Snubbed!
Dear Senator Clinton:
I am really bummed. You were in New Jersey yesterday, and you didn’t stop by the House by the Parkway? It’s not like Jersey is a big state or anything. You know, like Texas? Was it something I said?
In anticipation of your visit to the Garden State, I had stocked up on Taylor Ham and chocolate vodka. I figure we could have sipped a couple chocolate vodkas (right from the freezer) and dined on Taylor Ham and Cheese sandwiches on hard rolls.
For after dinner, I had some Dylan and Joan Baez LPs ready for the turntable. I even would have let you sit in Mr. Recliner. After that, I could have played some guitar. I know all three chords to Kumbaya. I would have sung the harmony part while you sang the melody. It would have been, like, a mystic crystal revelation.
I’m so disappointed. Was it that I couldn’t offer you any weed?
Your pal,
Jimbo
Kristal?? Weed?? Bis du meshuggeh?! You know how smoking Mother Nature and getting the muncheez contributes to the junk in Shrilly’s trunk.
Wait, are we talkin’ Shrilly, or the Gucci Suppository Speaker IN the House, since Shrilly strikes me more as your modern-day Anti-Saloon League pro-Volstead temperance type.
Frankly, I’m surprised you didn’t demand a public lynching.
Comment by Erica — January 24, 2008 @ 8:30 pm
Jimbo: It could be worse – you could be from Cleveland, Ohio, like me, and have to deal with Dennis Kucinich every day. See this article from washingtonpost.com:
http://blog.washingtonpost.com/the-trail/2008/01/23/kucinich_says_cleveland_corpor.html
Comment by Mary — January 24, 2008 @ 9:34 pm
She was angry because you got chocolate vodka instead of Cristal. Nance has spoiled her.
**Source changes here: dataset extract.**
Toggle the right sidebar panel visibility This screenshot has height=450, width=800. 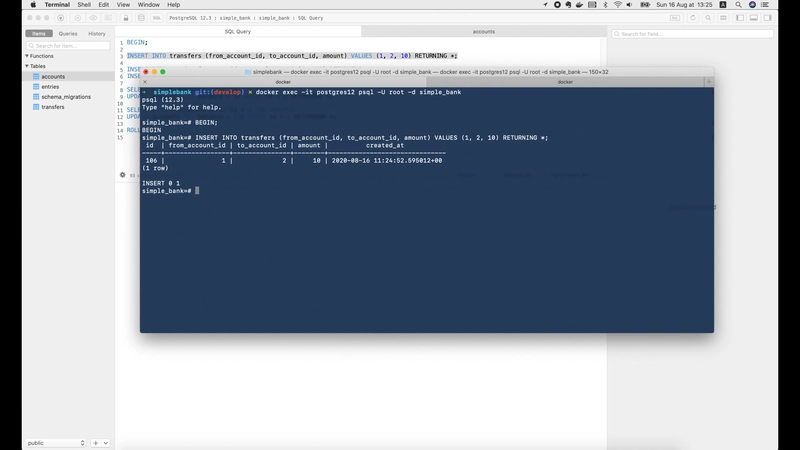[768, 17]
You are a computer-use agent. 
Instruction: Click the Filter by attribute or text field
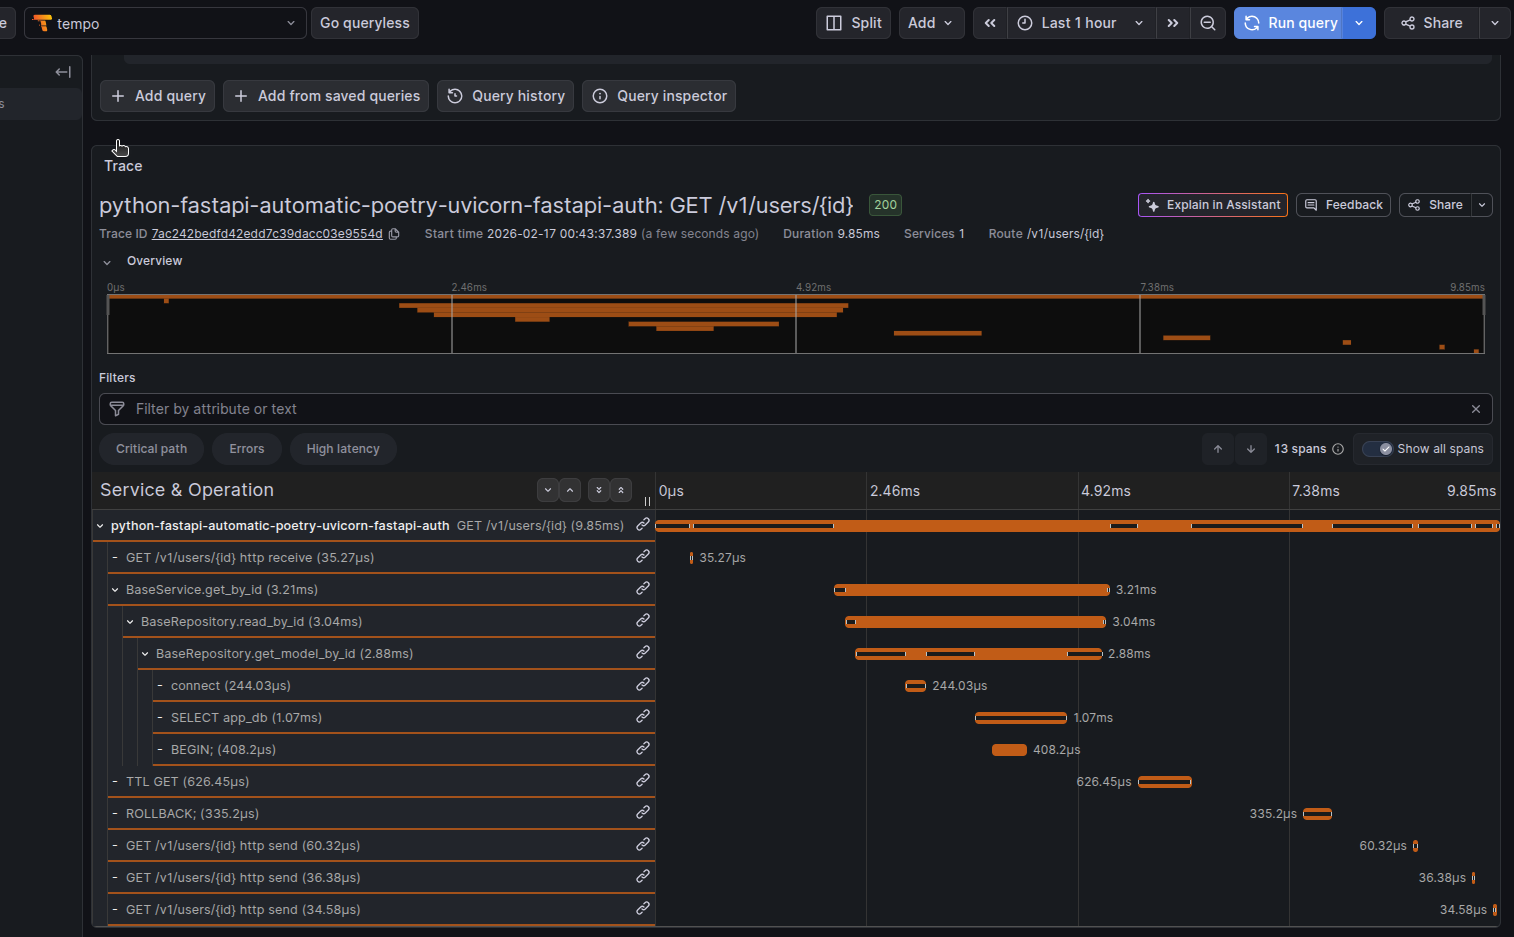point(400,409)
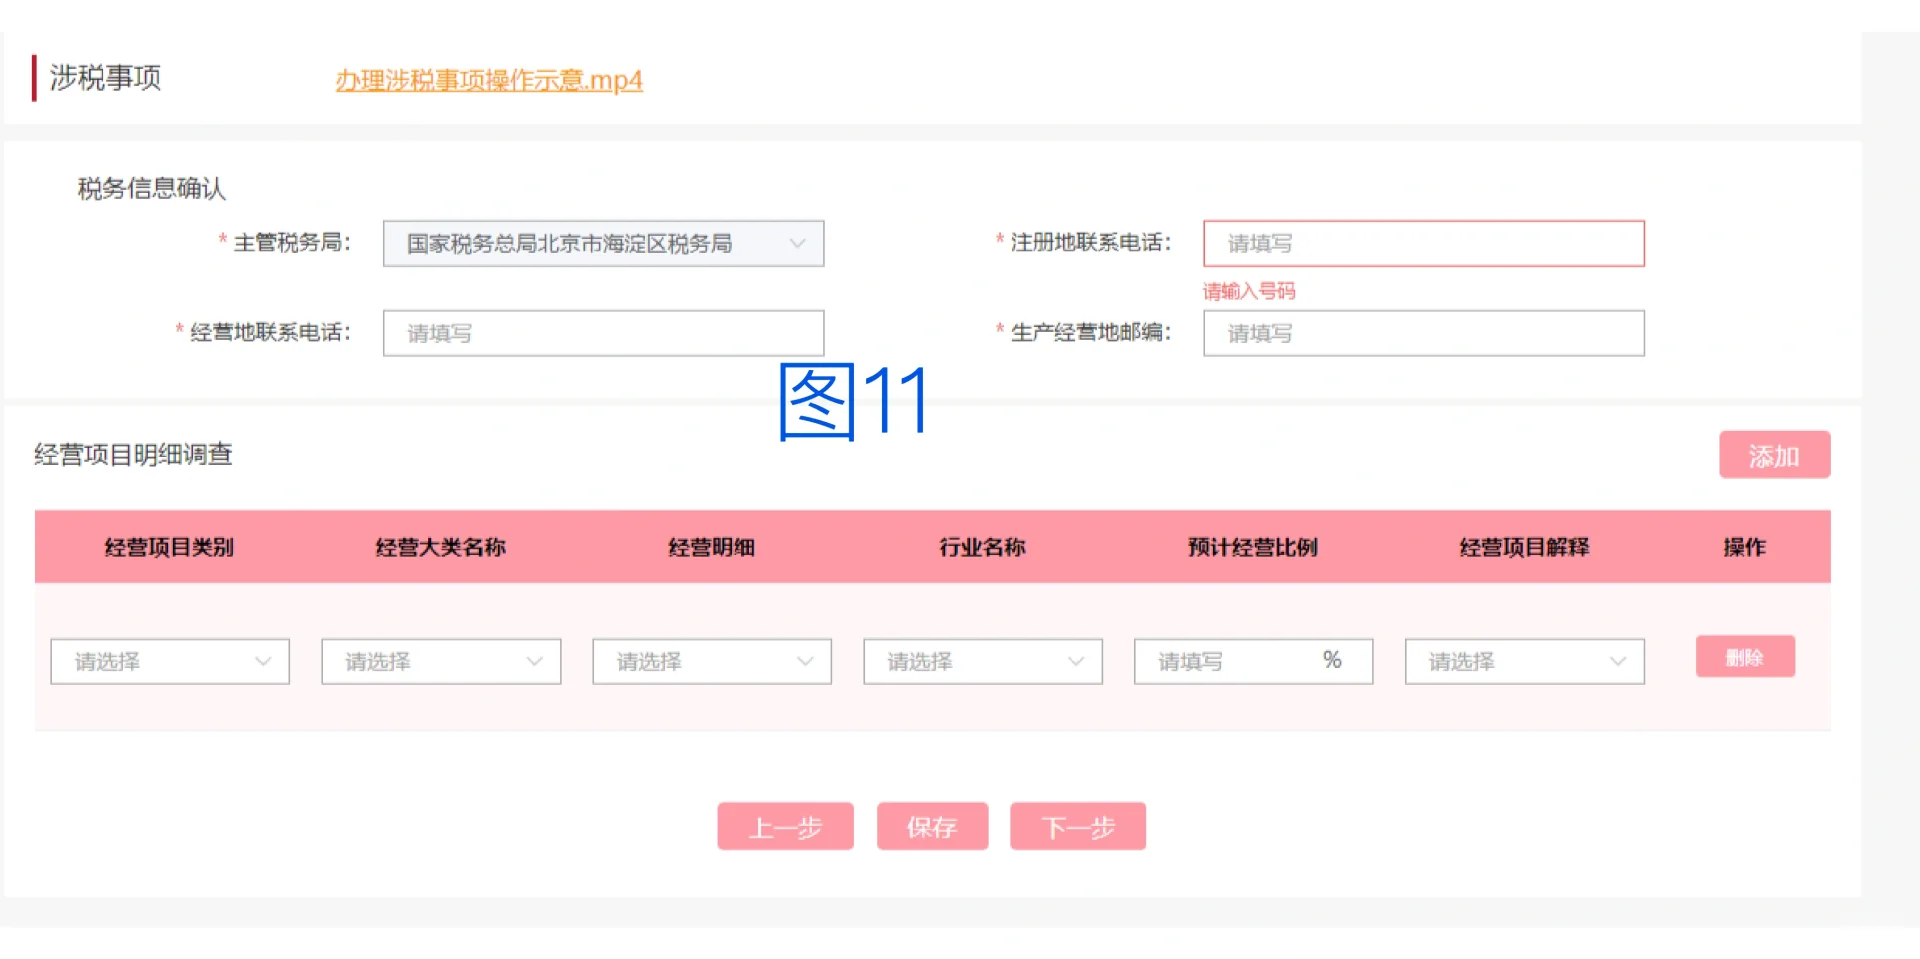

Comment by Teresa — January 24, 2008 @ 10:12 pm
You didn’t mention whether or not you’d be wearing your overalls, cowboy hat and boots. Didn’t she mention she liked boots?
Comment by Mike R. — January 25, 2008 @ 12:06 am
Jimbo:
The whore was prolly out shopping for some more of those putrid pantsuits.
Comment by Lee — January 25, 2008 @ 1:05 am
Jimbo, me boy, you should know she’d avoid being in the vicinity of pork roll…
Comment by gregor — January 25, 2008 @ 7:12 am
Damn politicians are everywhere. I was not 100 paces away from the Newlyweds’ apartment before I was knee-deep in Secret Service agents, reporters, young preppy college kids and other lookers-on as it seemed some candidate that had been in Charleston for the debates was emerging from a restaurant to dive into a stretch limo.
He could’ve stopped in for tea, at least.
Comment by Joan of Argghh! — January 25, 2008 @ 7:12 am
You got the ‘hots’ for Hillary?? 😕
Comment by TexasFred — January 25, 2008 @ 7:15 am
Hmmm, when I was in the Air Force we called this suckin’ up..
Comment by GUYK — January 25, 2008 @ 7:16 am
You did not offer money — you should know the Clintons are all about the bucks (and the power).
Comment by hoosierboy — January 25, 2008 @ 8:47 am
Well, what do you expect? You’ve been exposing her diary pages and private phone calls with her bestest girlfriend, Pelosi! :}
Comment by Joyce — January 25, 2008 @ 2:02 pm
Thank your lucky stars. If she had dropped in her first act would have been to catalog all the neat possessions of yours. Then she would have ordered the Secret Service folks to “take some of it away for your own good.” Then they would have put it in her limo for “redistribution.” Hey, she did it with the Whit House furniture, no?
Comment by joated — January 25, 2008 @ 4:37 pm
Yo, Jimbo!, you betta ban erica from comments for a couple weeks, she said lynch… I thought she was smarter and more up to date with current events than to repeat a golf channel announcer’s mistake. When you let her back to commentin’, take the day off, and make her post an apology front and center when she comes back. If you don’t, Big Al, and I don’t mean Bundy, will be making flight arrangements for Joisey bro’… you don’t want that now do you?
Joyce: It’s pillotti, not pelosi, … I’m pretty sure that’s her best friend.
Joated: You forgot, she’d have took every last damned one of the dubya keys off Jibmo’s desktop Cray computer. It’s hard to find parts for the Cray computers nowadays.
http://en.wikipedia.org/wiki/Cray
Comment by RedNeck — January 25, 2008 @ 7:13 pm
Wow…all of a sudden, “lynch†is a doity woid? How pothitively flummoxthing.
I think, also, I’d rather suck on a menstruating elephant’s taint than apologize for my correctly using a word that means bumping off without due process.
It’s not like I hung a n**se on the door of her headquarters or anything.
Comment by Erica — January 25, 2008 @ 7:55 pm
I think it was because you revealed her private conversations with Pelosi.